A bottle with a highly concentrated solution of polonium, radium, plutonium or anything spicy and ionizing.

Preferably coupled with something that glows nicely, like ZnS. Just pick a suitable fluorescent dye and make it blue or green for bonus points.

[–] CanadaPlus@lemmy.sdf.org 6 points 3 days ago (1 children)

I'm reminded of the real-life Brazilian scavengers that found some medical cesium, and decided to do body paint with their kids. :(

[–] chaosCruiser@futurology.today 3 points 3 days ago* (last edited 3 days ago) (1 children)

I can imagine the body paint story ended badly... No need to look up the facts with an introduction like that.

Wasn't there also a Russian RTG core that was so hot it would melt the snow around it? Some scavengers found it, and got immediately blasted with a lethal does of radiation—as you would expect.

With this post, OP was clearly aiming for a minor annoyance or a frustrating little prank, but that story just gave me an idea that goes a fair bit beyond that... More like diabolical malice, but here goes anyway.
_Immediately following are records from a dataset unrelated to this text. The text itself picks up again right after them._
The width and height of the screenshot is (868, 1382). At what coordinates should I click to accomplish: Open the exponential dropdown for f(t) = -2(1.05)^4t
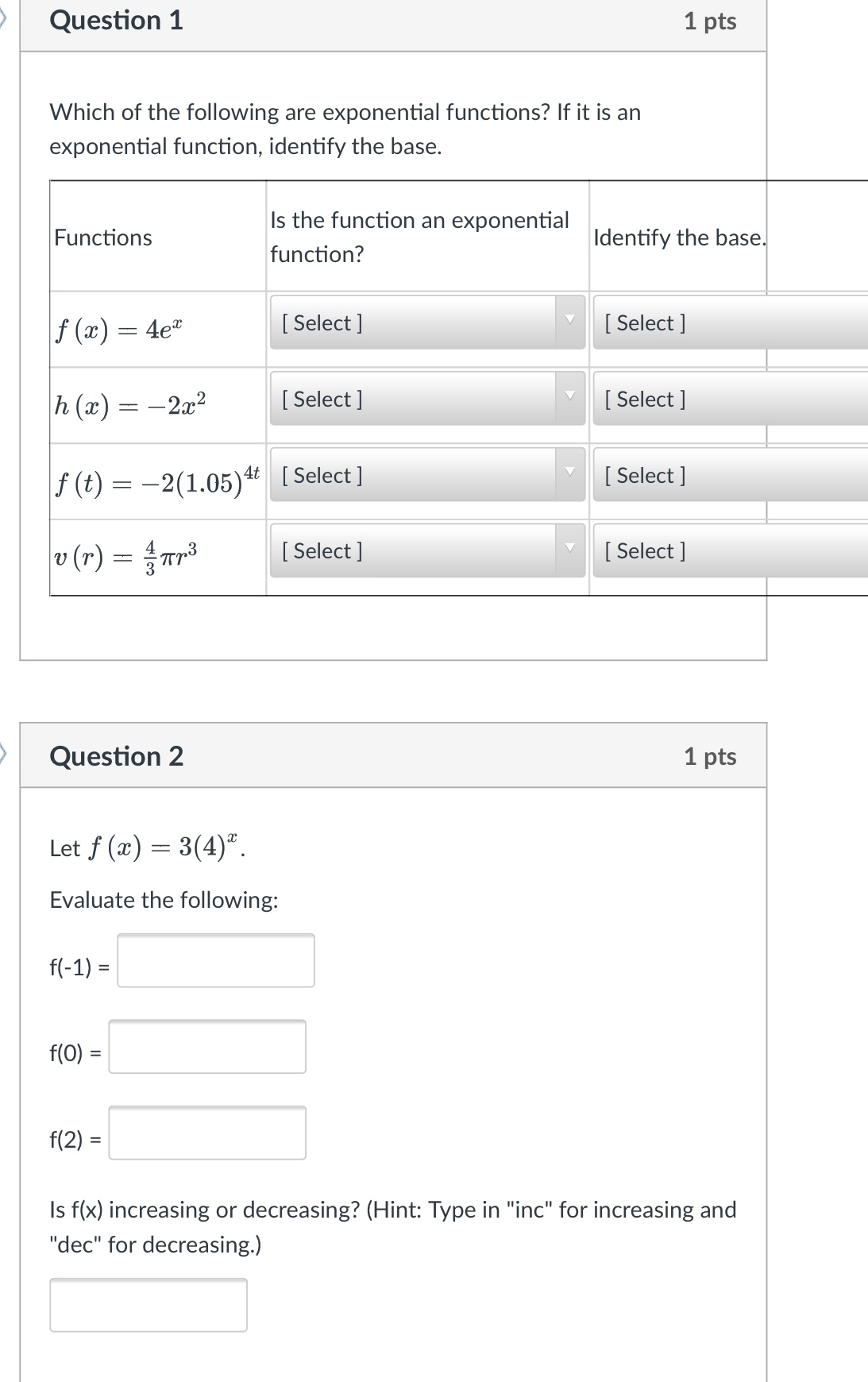426,476
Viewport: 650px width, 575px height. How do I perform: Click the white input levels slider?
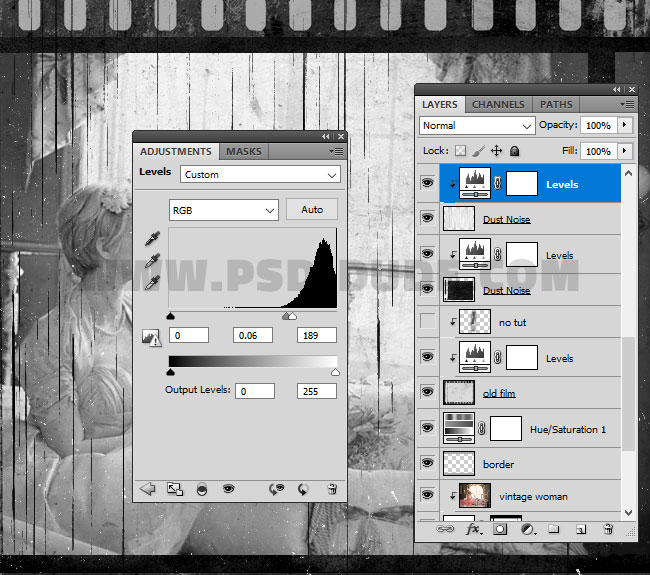tap(292, 316)
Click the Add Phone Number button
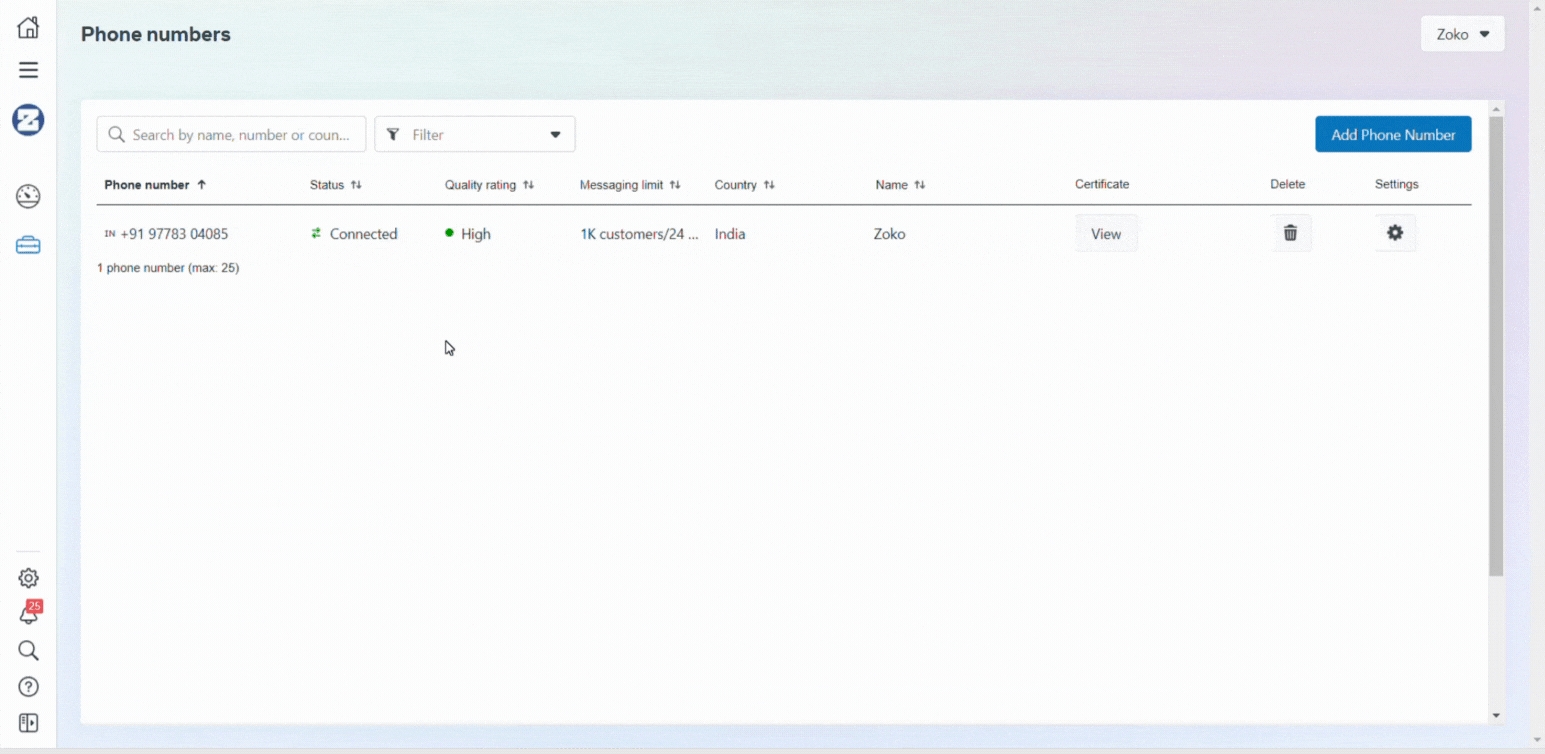This screenshot has width=1545, height=754. coord(1392,134)
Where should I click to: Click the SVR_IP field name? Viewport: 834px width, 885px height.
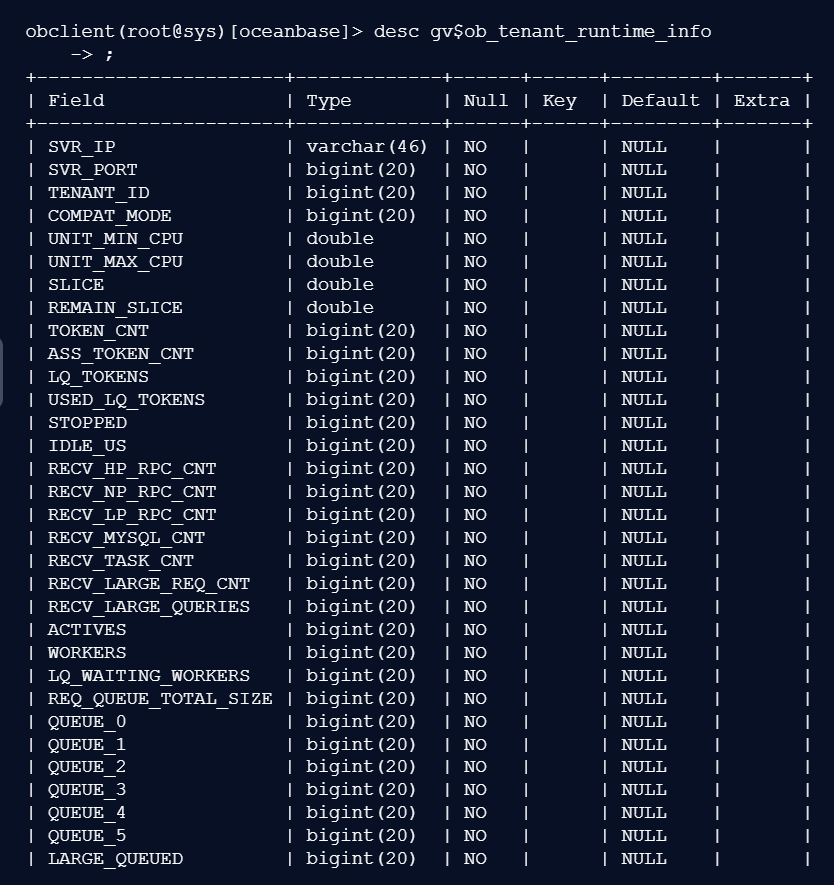click(82, 147)
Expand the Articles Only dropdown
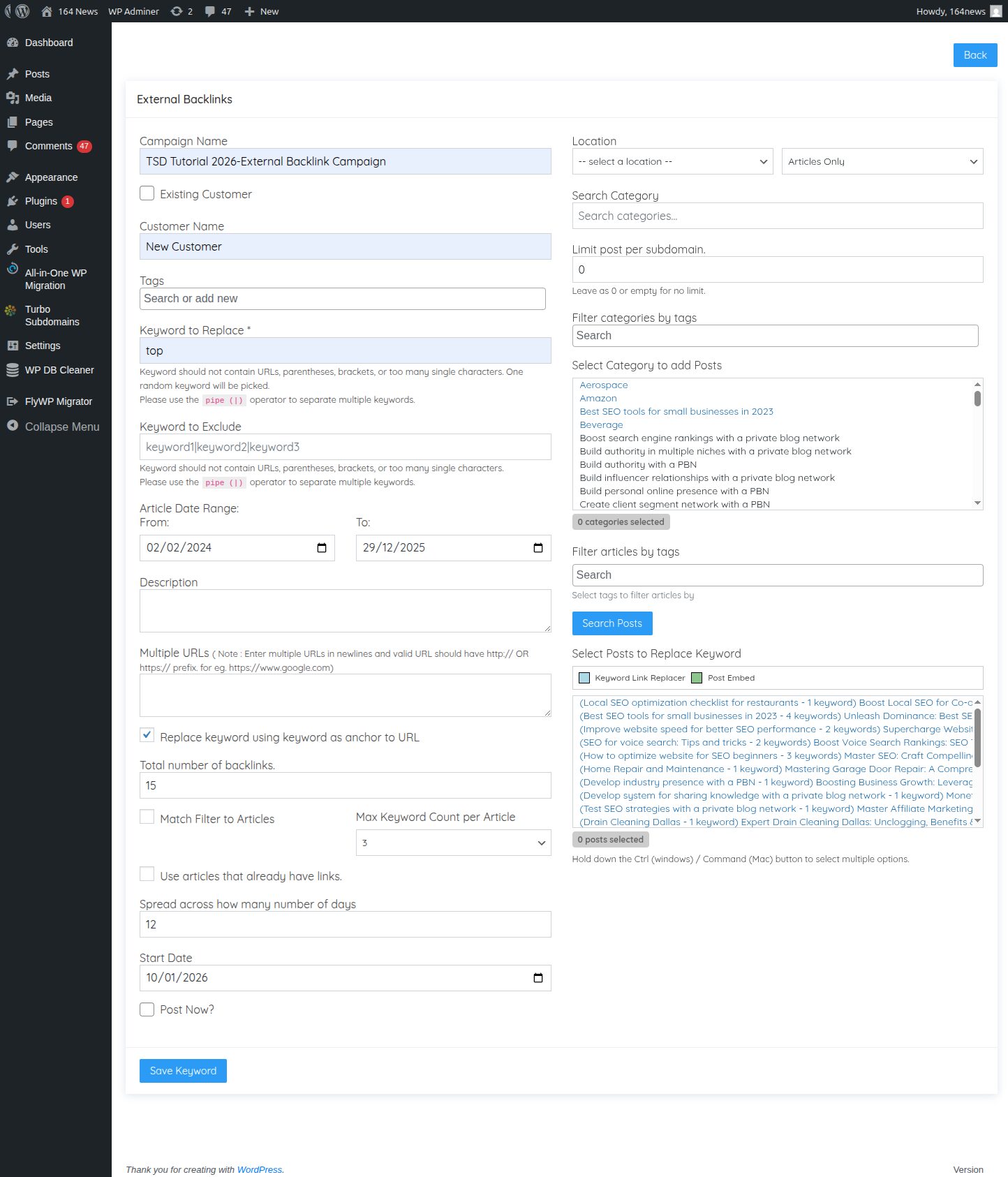The width and height of the screenshot is (1008, 1177). point(882,161)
Sending one of those plutonium cores back in time to the neanderthals would be a pretty good candidate too. It doesn't really glow, which is a bummer, but it has other "magical" properties to compensate. The heat might still attract them to it, and the intense radiation would kill them within a day or two. If they somehow manage to touch the plutonium itself—a feat worthy of recognition—they could also experience its toxicity.

[–] CanadaPlus@lemmy.sdf.org 3 points 3 days ago

Interesting, I hadn't heard about that one. A little bit more caution around the mysteriously steaming machine would have been wise, even if you don't know about radiation - they didn't just get close, but made camp around it, and possibly wore it while working.

The RTG in the accident was using Strontium-90; weapons-grade plutonium is actually not super lethal to handle, FYI. It's mainly an alpha emitter, so a good pair of gloves is enough. Unless you eat it. Then you're dead, same as Polonium.